# SET TASK:
Lay out the material beginning at the line that has "Viewport: 2520px width, 1464px" and ending after the line that has "(x=21, y=299)" as a two-column CSV with the columns text and answer, one row for each text with its answer. Put every field in quotation marks, turn line breaks into spaces, and leave out all other material.

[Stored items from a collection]
— Start —
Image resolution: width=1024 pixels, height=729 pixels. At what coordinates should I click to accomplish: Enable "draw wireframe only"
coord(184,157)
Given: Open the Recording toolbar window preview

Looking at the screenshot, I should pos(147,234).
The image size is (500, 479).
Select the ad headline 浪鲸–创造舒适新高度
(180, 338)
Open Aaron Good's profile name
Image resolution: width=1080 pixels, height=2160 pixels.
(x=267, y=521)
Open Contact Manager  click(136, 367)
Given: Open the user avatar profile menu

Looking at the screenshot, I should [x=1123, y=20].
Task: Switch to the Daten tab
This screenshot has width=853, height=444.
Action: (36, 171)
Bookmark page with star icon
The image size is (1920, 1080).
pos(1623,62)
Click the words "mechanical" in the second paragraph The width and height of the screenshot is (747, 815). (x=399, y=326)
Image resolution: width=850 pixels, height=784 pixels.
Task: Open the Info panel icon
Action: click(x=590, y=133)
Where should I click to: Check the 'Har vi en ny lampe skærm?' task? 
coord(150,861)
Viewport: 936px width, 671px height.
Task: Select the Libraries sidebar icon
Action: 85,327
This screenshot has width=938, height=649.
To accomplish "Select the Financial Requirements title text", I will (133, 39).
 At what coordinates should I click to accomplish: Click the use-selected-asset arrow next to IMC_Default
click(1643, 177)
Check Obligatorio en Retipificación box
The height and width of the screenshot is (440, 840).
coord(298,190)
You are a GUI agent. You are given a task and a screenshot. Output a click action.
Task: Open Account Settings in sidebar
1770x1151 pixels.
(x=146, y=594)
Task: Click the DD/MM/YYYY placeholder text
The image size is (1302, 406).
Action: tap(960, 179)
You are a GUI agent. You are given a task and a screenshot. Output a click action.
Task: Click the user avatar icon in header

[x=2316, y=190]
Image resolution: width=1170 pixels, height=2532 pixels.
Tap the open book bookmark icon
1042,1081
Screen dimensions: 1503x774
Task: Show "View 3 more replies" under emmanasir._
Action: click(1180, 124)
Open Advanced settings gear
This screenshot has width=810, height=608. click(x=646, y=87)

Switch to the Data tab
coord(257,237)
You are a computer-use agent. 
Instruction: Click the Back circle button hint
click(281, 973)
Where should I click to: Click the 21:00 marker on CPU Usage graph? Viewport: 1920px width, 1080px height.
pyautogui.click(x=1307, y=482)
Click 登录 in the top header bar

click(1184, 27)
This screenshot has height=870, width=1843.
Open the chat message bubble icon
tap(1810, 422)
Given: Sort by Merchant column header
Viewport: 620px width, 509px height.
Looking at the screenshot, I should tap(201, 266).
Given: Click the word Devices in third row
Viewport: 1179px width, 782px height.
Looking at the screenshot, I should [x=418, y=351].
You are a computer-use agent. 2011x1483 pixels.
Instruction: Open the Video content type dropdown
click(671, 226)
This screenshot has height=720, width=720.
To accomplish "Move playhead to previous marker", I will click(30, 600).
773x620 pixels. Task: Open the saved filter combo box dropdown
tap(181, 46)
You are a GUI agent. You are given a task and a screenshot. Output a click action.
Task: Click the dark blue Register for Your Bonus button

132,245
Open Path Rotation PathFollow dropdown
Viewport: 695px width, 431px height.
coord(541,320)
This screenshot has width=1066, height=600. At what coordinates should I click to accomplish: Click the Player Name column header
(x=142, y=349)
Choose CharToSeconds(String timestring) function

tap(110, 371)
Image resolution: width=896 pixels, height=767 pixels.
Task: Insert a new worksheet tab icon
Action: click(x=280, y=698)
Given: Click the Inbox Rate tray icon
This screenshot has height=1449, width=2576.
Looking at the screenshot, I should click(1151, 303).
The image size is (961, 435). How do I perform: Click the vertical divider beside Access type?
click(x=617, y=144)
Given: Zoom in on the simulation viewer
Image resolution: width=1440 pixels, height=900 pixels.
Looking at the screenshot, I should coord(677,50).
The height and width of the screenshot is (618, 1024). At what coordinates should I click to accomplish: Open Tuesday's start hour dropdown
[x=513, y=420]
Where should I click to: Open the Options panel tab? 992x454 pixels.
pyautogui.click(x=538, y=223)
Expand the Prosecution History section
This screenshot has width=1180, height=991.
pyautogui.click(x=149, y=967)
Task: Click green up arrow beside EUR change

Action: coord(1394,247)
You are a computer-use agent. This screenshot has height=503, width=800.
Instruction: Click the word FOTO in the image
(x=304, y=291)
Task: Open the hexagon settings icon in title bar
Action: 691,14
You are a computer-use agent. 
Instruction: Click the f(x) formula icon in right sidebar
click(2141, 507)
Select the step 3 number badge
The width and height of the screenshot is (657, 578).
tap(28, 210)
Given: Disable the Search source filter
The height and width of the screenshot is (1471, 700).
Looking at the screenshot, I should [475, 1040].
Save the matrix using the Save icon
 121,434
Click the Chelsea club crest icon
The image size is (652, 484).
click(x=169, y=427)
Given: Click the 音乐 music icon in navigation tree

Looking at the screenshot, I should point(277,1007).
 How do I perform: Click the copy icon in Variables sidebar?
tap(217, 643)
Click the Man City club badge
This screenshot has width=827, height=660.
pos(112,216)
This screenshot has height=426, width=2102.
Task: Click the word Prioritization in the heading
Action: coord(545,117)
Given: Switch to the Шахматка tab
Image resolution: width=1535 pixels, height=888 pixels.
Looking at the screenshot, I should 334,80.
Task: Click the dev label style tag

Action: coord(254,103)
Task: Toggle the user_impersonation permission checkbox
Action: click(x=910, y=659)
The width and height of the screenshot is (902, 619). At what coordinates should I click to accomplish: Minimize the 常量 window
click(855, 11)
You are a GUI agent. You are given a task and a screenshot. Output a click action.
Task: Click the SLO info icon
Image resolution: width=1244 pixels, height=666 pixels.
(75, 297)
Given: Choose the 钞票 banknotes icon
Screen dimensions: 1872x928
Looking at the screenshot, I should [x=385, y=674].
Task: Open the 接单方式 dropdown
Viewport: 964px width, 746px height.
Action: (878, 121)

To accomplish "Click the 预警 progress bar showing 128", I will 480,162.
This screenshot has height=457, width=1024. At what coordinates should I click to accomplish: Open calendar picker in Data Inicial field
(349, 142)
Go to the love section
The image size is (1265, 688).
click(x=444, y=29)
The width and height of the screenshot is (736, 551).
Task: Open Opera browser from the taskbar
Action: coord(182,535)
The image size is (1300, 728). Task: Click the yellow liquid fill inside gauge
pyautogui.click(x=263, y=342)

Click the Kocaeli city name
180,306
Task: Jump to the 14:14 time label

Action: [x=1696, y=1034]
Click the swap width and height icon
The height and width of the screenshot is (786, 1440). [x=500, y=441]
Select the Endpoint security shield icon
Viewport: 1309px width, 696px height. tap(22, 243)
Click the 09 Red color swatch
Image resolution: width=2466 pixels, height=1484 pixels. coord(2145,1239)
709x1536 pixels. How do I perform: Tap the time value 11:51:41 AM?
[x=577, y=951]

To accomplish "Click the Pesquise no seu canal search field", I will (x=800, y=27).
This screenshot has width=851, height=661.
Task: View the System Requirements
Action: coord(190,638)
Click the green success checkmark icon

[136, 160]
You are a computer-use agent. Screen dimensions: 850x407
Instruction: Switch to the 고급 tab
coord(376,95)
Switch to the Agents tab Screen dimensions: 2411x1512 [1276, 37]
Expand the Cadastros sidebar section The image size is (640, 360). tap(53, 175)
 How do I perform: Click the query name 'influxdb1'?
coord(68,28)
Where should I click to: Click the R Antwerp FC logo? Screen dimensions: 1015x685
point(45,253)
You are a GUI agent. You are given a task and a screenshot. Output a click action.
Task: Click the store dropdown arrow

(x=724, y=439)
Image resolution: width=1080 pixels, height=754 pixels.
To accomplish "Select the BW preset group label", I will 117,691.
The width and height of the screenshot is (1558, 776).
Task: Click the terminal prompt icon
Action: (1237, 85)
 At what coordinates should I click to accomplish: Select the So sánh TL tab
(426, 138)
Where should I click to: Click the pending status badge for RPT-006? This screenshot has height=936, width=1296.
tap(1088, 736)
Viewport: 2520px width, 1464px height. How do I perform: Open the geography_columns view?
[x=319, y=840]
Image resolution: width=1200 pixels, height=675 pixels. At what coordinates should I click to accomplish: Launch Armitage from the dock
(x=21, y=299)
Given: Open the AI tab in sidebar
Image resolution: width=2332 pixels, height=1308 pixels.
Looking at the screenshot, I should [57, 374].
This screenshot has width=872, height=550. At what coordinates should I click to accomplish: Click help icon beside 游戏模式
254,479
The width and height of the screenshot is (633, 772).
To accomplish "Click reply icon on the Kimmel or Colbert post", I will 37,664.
— End —
# WRITTEN ANSWER:
text,answer
"Viewport: 2520px width, 1464px height. How do I perform: Open the geography_columns view?","[x=319, y=840]"
"Image resolution: width=1200 pixels, height=675 pixels. At what coordinates should I click to accomplish: Launch Armitage from the dock","(x=21, y=299)"